Satair, la filiale d’Airbus qui livre directement en Inde


Parfois, les géants mondiaux de l’aviation ne s’encombrent pas d’intermédiaires pour commercer avec des entreprises indiennes peu scrupuleuses. Boeing a ainsi expédié 80 cargaisons, en majorité vers un client : Ascend Aviation, encore elle— avant son placement sous sanctions américaines — et  l’entreprise Aerotrust. Ces composants ont été quasi tous ré-exportés vers la Russie en 2023.

Plusieurs signaux auraient pourtant dû alerter le géant américain au sujet d’Aerotrust. Enregistrée à l’adresse d’une petite boutique de Delhi, nichée entre un salon de coiffure et un garage, l’entreprise est parvenue à envoyer pour 6,8 millions de dollars de pièces vers la Russie. Comment le puissant service juridique de Boeing a-t-il pu passer à côté de ces informations, accessibles par une simple recherche sur des bases de données en ligne ? Le mystère reste entier. Contacté, le groupe américain se contente d’indiquer qu’il a suspendu toutes opérations avec la Russie en mars 2022, y compris la livraison de pièces détachées.

La même question se pose pour Airbus et sa filiale Satair. Entre septembre 2023 et mai 2024, elle a expédié 12 cargaisons à des intermédiaires indiens qui les ont ensuite vendues à des acheteurs russes, notamment Aeroflot. Cocasse : Aeroflot est la compagnie d’État russe.

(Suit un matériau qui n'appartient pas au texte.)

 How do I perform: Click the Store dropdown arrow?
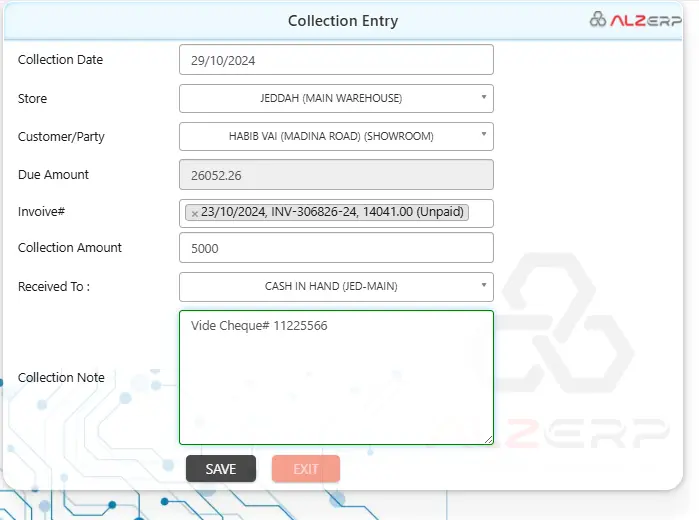click(x=484, y=98)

Sollicité, le service communication d’Airbus affirme que le groupe, comme sa filiale Satair, met tout en œuvre « pour prévenir le contournement des sanctions contre la Russie ». En 2023, l’avionneur assurait même au New York Times qu’il effectuait « des contrôles sur toutes les entreprises qui lui commandent des pièces détachées ». Quant aux douanes françaises, ont-elles fermé les yeux sur ce marché en expansion ? « Ces éléments sont soumis au secret professionnel », balaie le service de presse rattaché au ministère de l’économie. Bercy tient tout de même à préciser à Disclose que la « réexportation vers la Russie de biens de l’Union européenne via des pays tiers, fait l’objet d’une forte vigilance de la France ».

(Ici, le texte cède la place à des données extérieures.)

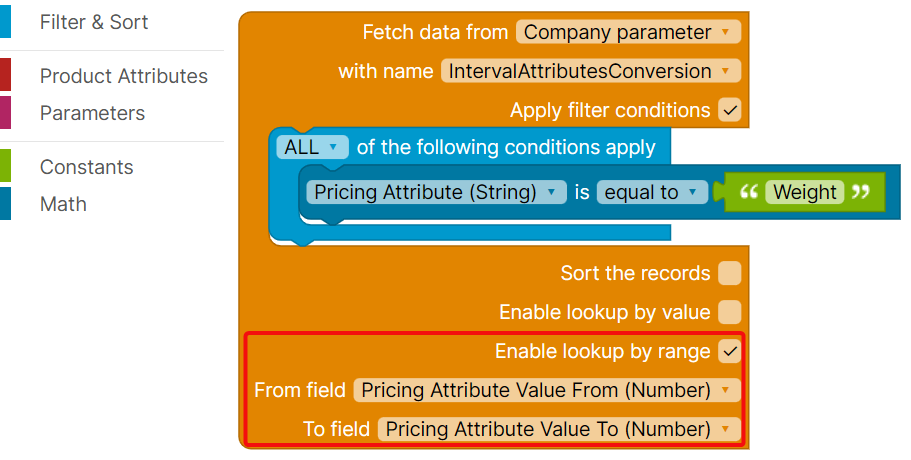
Task: Click the magenta Parameters color bar
Action: pyautogui.click(x=6, y=113)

Aucune des sociétés russes et indiennes identifiées au cours de notre enquête n’ont donné suite à nos demandes d’interviews dans le temps imparti. Parmi la dizaine d’entreprises occidentales impliquées, une seule s’est dite prête à un éventuel changement de cap : l’avionneur italien Superjet. Le 11 février 2025, il a annoncé à Investigate Europe et Disclose avoir « suspendu temporairement » tout échange avec son client indien Allestro Aero Solutions, à qui il a expédié 3 millions de dollars de pièces détachées en 2023 et en 2024, selon notre enquête. Mais là encore, le service chargé des contrôles internes semble souffrir de sérieuses défaillances. Quelques recherches auraient permis de découvrir que l’indien Allestro avait subitement fermé sa boutique en ligne de vêtements pour se reconvertir dans l’import-export de pièces détachées d’aéronefs en 2023, au moment où ce marché décollait en Inde.

Officiellement, Superjet a coupé tout lien avec la Russie en se séparant en 2022 de son actionnaire principal, le fabricant russe d’avions de chasse United Aircraft Corporation — placé sous sanctions européennes dès le début de la guerre. La direction de l’avionneur est passée depuis sous le contrôle de l’État italien. Mais une filiale d’United Aircraft Corporation s’est tout de même procuré des composants usinés par Superjet, en passant par l’Inde. À son insu, une entreprise gérée par le gouvernement italien pourrait être au cœur du système de contournement des sanctions imposées à la Russie.